● **Aim 1**
Decide whether each statement below agrees with the passage on apprehended bias, answering yes or no and quoting the deciding words of the passage. (a) An allegation of apprehended bias must be clearly alleged and proved. (b) The tribunal holds its proceedings in public. (c) The cited Aronson, Dyer and Groves text is the Second Edition.

● **Supplied passage**
────────────────────────────────────────
The applicant’s first ground

  1. The applicant claims an apprehension of bias on the part of the Minister’s delegate. It is submitted that the delegate applied a closed mind to the possibility that the information from the community source was unreliable and was only prepared to accept information consistent with the advice from the community source.

  2. An allegation of apprehended bias is not to be made lightly. Whilst there is a clear distinction between apprehended bias and actual bias, it is, in my view, clear that an allegation of apprehended bias raises the question of bad faith on the part of the decision-maker, and it must be clearly alleged and proved (see SBBS v Minister for Immigration & Multicultural & Indigenous Affairs[18] at [43]).

    [18] [2002] FCAFC 361

  3. In their text Judicial Review of Administrative Action[19] the authors, Messrs Aronson, Dyer and Groves, state:

    The core of the test for bias for decision-makers exercising public power is whether the relevant circumstances are such as would give rise, in the mind of a fair-minded and informed member of the public, to a reasonable apprehension of a lack of impartiality on the part of the decision-maker.[20]

    [19] Third Edition, Lawbook Co, Sydney, 2004

    [20] Aronson, Dyer & Groves, Judicial Review of Administrative Action, Third Edition Lawbook Co., Sydney 2004, p. 565

  4. More specifically, the High Court has set out the test to be applied in Re Refugee Review Tribunal; ex parte H:

    [27]  The test for apprehended bias in relation to curial proceedings is whether a fair-minded lay observer might reasonably apprehend that a judge might not bring an impartial mind to the resolution of the question to be decided.[21] That formulation owes much to the fact that court proceedings are held in public. There is some incongruity in formulating a test in terms of “a fair-minded lay observer” when, as is the case with the tribunal, proceedings are held in private.
────────────────────────────────────────
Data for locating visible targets
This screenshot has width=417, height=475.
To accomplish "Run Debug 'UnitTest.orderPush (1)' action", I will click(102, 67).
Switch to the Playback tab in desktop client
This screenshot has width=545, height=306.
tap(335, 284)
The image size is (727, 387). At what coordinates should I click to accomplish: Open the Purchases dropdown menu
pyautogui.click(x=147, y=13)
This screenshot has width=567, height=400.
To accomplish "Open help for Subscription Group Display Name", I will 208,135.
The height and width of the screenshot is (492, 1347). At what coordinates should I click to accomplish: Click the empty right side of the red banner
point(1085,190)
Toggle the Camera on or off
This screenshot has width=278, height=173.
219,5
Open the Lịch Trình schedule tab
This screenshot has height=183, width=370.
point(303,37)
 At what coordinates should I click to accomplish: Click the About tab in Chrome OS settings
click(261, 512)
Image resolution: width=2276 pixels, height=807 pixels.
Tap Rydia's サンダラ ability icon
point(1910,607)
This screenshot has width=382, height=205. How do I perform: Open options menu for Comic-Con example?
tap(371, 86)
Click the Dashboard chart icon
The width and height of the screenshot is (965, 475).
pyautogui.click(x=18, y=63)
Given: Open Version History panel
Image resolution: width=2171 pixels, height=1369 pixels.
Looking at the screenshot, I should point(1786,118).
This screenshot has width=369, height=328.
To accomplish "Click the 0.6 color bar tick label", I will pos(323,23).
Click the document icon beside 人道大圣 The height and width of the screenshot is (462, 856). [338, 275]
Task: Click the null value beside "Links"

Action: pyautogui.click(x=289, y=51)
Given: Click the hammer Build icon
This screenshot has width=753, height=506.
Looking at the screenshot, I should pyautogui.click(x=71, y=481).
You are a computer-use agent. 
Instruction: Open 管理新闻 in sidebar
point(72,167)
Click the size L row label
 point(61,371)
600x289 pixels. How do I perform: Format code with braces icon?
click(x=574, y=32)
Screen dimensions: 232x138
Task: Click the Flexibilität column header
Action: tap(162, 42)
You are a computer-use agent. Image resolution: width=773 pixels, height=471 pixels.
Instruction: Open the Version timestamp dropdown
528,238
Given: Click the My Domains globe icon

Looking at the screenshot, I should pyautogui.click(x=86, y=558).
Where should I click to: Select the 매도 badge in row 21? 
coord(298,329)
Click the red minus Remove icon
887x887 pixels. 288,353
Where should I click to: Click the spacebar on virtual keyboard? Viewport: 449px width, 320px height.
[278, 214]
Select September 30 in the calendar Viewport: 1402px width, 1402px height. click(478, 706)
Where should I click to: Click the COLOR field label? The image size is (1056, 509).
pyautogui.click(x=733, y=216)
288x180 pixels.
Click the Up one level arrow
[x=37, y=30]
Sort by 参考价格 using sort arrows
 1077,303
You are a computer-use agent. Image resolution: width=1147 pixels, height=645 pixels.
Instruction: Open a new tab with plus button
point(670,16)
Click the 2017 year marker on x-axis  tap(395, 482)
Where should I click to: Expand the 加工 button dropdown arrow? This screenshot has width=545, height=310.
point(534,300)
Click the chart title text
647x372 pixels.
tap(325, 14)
────────────────────────────────────────
● **Aim 2**
Please rewrite the rows from the line with "Given: Click the My Domains globe icon" up to and including the line with "pyautogui.click(x=733, y=216)", replacing "Where should I click to" with "Where do I click to" and keeping everything else unchanged.

● **Full answer 1**
(a) Yes: "it must be clearly alleged and proved"
(b) No: "as is the case with the tribunal, proceedings are held in private"
(c) No: "Third Edition, Lawbook Co, Sydney, 2004"

● **Full answer 2**
Given: Click the My Domains globe icon

Looking at the screenshot, I should pyautogui.click(x=86, y=558).
Where do I click to: Select the 매도 badge in row 21? 
coord(298,329)
Click the red minus Remove icon
887x887 pixels. 288,353
Where do I click to: Click the spacebar on virtual keyboard? Viewport: 449px width, 320px height.
[278, 214]
Select September 30 in the calendar Viewport: 1402px width, 1402px height. click(478, 706)
Where do I click to: Click the COLOR field label? The image size is (1056, 509).
pyautogui.click(x=733, y=216)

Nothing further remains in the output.